Believe it or not, but the wardrobe of the First Lady of the United States (FLOTUS) is a significant part of history. What Jackie Onassis-Kennedy, Michelle Obama and, now, Melania Trump, wear are living artefacts; pieces that reveal the role of the First Lady, her political and democratic responsibilities, and how she shapes her public persona. Once worn, outfits are archived and presented by the Smithsonian Museum in their First Ladies exhibition, which is now almost a hundred years old.
Considering this, what the First Lady choses to wear on her first day in her new office is hugely significant. With one outfit-choice she gives the world a taste of her husband’s administration and of her place within it.
Michelle Obama’s first inauguration outfit is now infamous – a mixture of high-end (Jimmy Choo shoes) and high-street (J.Crew gloves), known (Nina Ricci cardigan) and unknown (Isabel Toledo dress and coat). At a basic level, Obama’s approach to her duties as First Lady were considered in the choice; Obama would go on to support American designers, in particular supporting racial diversity in the American fashion industry (Isabel Toledo is a Cuban-American designer). “First ladies traditionally stick to one designer, but Mrs. Obama made a point of wearing clothes from a wide range of young, multi-cultural designers, which sent a message of inclusiveness and great support for the fashion industry,” fashion writer told Kate Betts described to ELLE.com. In her colour choice also Obama set a precedent. Described as everything from citron to acid yellow and lemongrass, Obama refused to play a shrinking violet to her husband. It was a theme that would continue throughout her time as First Lady where she chose to work within the spotlight, very much as an individual – now she is known merely as Michelle Obama, not as the ‘President’s Wife’.

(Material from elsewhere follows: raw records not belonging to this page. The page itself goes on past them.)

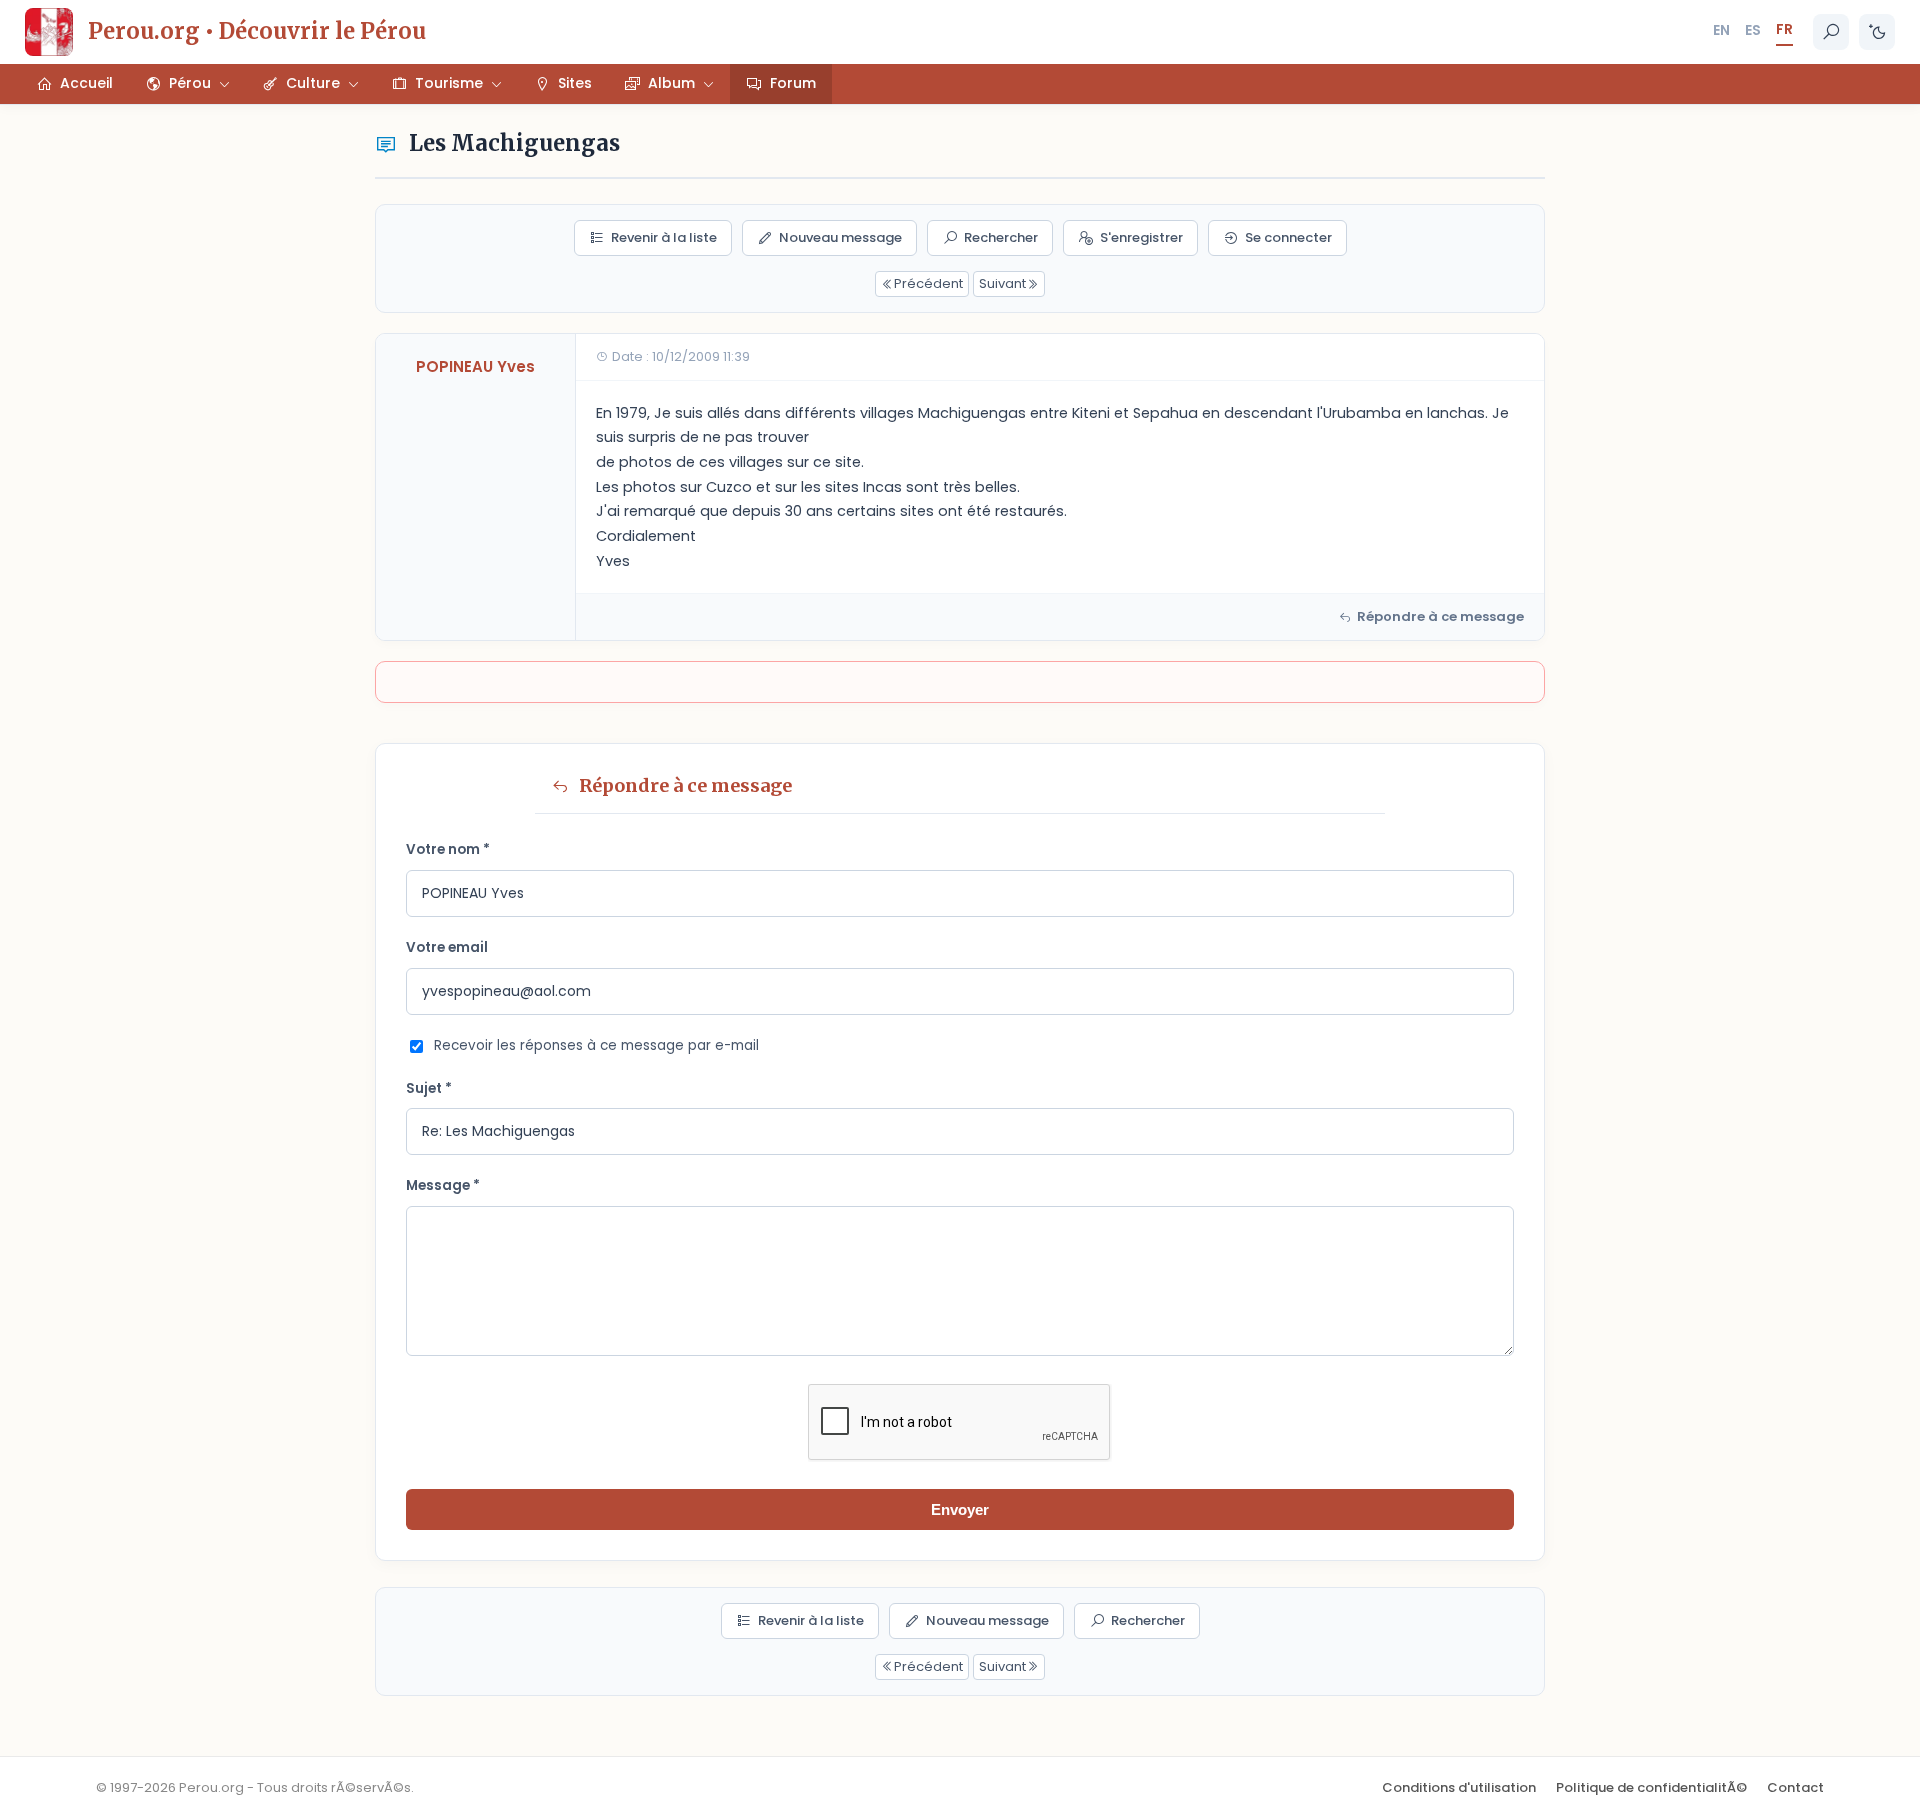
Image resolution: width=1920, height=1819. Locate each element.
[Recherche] (1831, 32)
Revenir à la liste (664, 237)
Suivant (1002, 283)
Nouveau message (840, 237)
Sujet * (429, 1088)
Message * (443, 1185)
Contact (1795, 1787)
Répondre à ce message (1440, 616)
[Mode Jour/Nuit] (1877, 32)
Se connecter (1288, 237)
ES (1753, 30)
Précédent (928, 283)
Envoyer (960, 1509)
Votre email (447, 947)
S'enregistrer (1141, 237)
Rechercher (1001, 237)
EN (1721, 30)
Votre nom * (448, 849)
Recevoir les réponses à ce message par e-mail (596, 1045)
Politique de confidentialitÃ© (1651, 1787)
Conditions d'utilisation (1459, 1787)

So what does Melania Trump’s Inauguration outfit tell us about her plans as First Lady? For the Inaugural Parade on Friday it was clear that Melania was looking to the past for inspiration. Wearing a powder blue shift dress, matching wrap, elbow-length gloves and heeled pumps – all by Ralph Lauren – Trump was, not surprisingly, instantly compared to Jackie Onassis-Kennedy on social media and by several news outlets. In fact, the outfit recalls Kennedy’s own Inauguration look (1961), which included a light blue Oleg Cassini skirt suit.
Melania’s choice of designer too is significant. Alongside cowboys and apple pie, Ralph Lauren is quintessentially American. As the New York Times Online described the choice, “Mr. Lauren is a designer who has built an empire on the mythology of the American dream”. A perfect match for the self-made Trump family and the Slovenian model turned First Lady.
Perhaps this tried-and-tested, by the numbers outfit, so evocative of America’s most iconic First Lady, is in answer to criticism that Trump is not ‘First Lady material’; a criticism that by default considers Donald Trump as not ‘President material’. It suggests that Melania Trump is taking a step backwards to the traditional sense of First Lady waiting on the side-lines.
In one outfit Melania Trump poses the question of a second ‘Camelot’; a Trump dynasty that rivals the Kennedys’. Will she and her husband be successful? Can Melania appropriate the Jackie O legacy to become a First Lady of equal significance, married to a President whose term rivals John F. Kennedy’s? Only time will tell. What is certain though is that she has some large shoes (or would that be a large light pink pillbox hat?) to fill.